# QUESTIONS TO ANSWER:
a – In the moringa text, what part of the moringa root should be removed before the root is eaten?
b – Retype the stretch of the moringa text from "Vitamin B12 and" through "vegans and vegetarians." with no changes.

Vitamin B12 and moringa: As nutritious as moringa is, be careful of sources who claim that moringa contains vitamin B12. The B12 in moringa is an inactive B12 analog and can cause a vitamin B12 deficiency in the body by blocking the B12 receptors. This means that moringa is not a source of B12, especially for vegans and vegetarians.
Marketing campaigns often contain the suggestion that moringa, or the horseradish tree, is a “superfood” since it is rich in nutrients. These claims are often incorrect and confusing. While moringa is an excellent source of nutrients when cooked and used as a leafy vegetable, moringa powder is the most popular form of this plant. Like all plants, the leaves have a high moisture content. The drying process required to create the powdered form means that the nutrients are much more concentrated in moringa powder than in the leaves. This creates a deceptive image of the nutritional value of the powder. The recommended dosage amount of the powder is so minute that amounts of the nutrients taken in are correspondingly small – and it does not contain vitamin B12!
All parts of the moringa tree contain mustard oil glycosides, but the roots contain especially high amounts of the oil. The skin of moringa roots contains toxic alkaloids so be sure to remove it before eating the root.
Wikipedia: Various adverse effects may occur from consuming moringa bark, roots, or flowers and their extracts, as these components contain chemicals that appear to be toxic when eaten. Moringa has been used safely in doses up to 6 grams (0.21 oz) daily for up to 3 weeks.1
WebMD: It's likely unsafe to use the root, bark or flowers of moringa if you are pregnant. Chemicals in the root, bark, and flowers can make the uterus contract, and this might cause a miscarriage. There is not enough information available about the safety of using other parts of moringa during pregnancy. Stay on the safe side and avoid use.2
The leaves, bark, flowers, fruit, seeds, and root are used in traditional medicine in India, Sri Lanka, Indonesia, the Himalayas, Southeast Asia, and Africa.
Horseradish tree juice stabilizes blood pressure and the leaves have strong anti-inflammatory properties. The roots are effective in relieving rheumatic pain. Because moringa root contains Spirochin and moringine, two alkaloids with antimicrobial properties, it is used as an antibiotic in traditional medicine and as a biological pest control.
Research on the medicinal uses of moringa is limited.
In an early study, taking 3 grams of moringa twice daily for three weeks reduced asthma symptoms and the severity of asthma attacks in adults…
Increasing breast milk production. Early evidence suggests that taking 250 mg of a specific moringa supplement (Natalac) twice daily after childbirth increases breast milk production.2
Additional studies are needed to verify the accuracy of these claims.

# DATA BLOCK:

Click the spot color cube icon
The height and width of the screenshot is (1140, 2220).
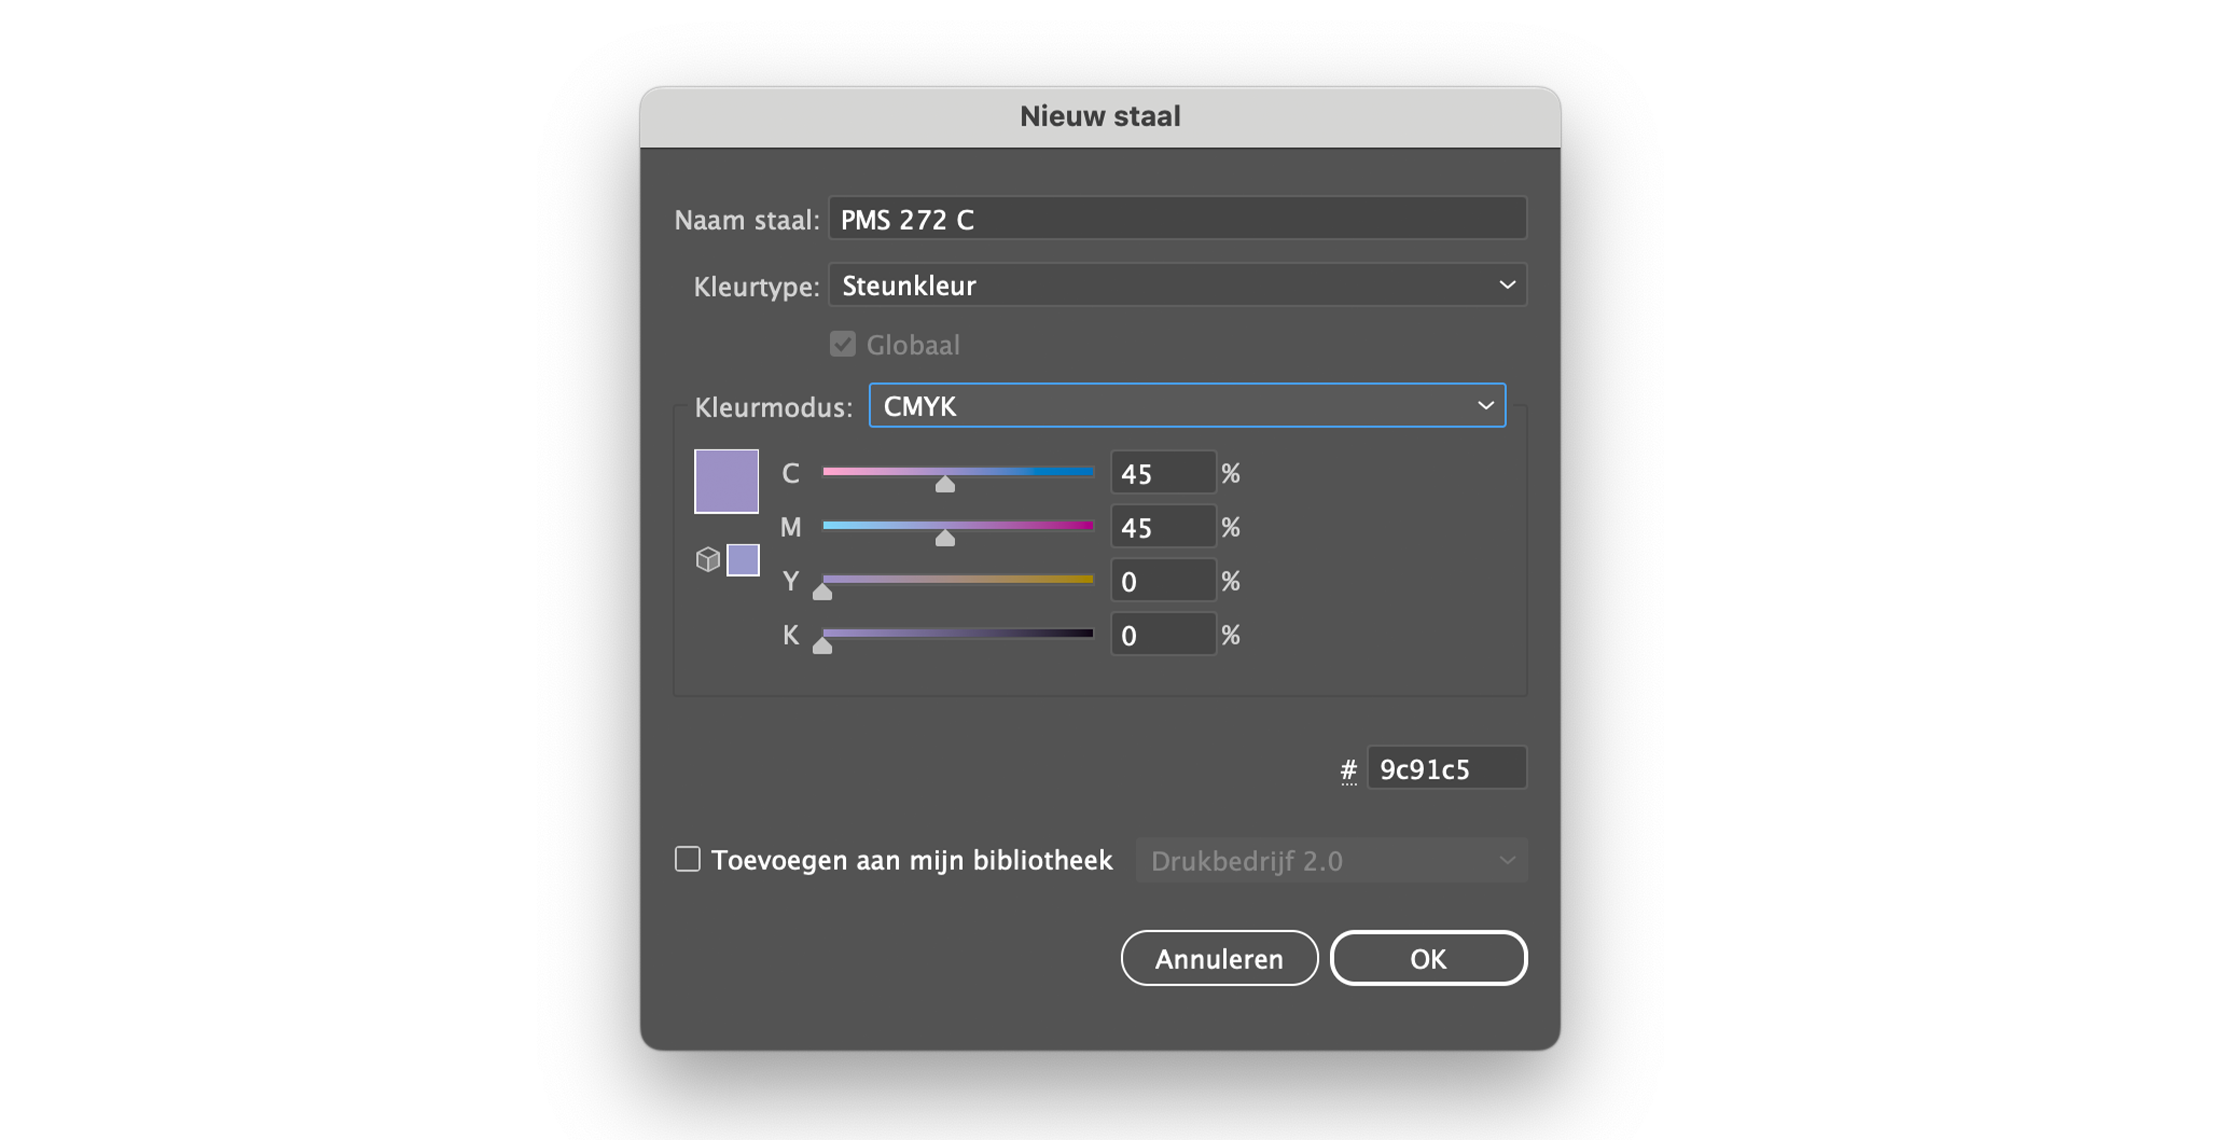point(709,561)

# SOLUTIONS TO EACH TASK:
a – The skin of the root, because it contains toxic alkaloids.

b –
Vitamin B12 and moringa: As nutritious as moringa is, be careful of sources who claim that moringa contains vitamin B12. The B12 in moringa is an inactive B12 analog and can cause a vitamin B12 deficiency in the body by blocking the B12 receptors. This means that moringa is not a source of B12, especially for vegans and vegetarians.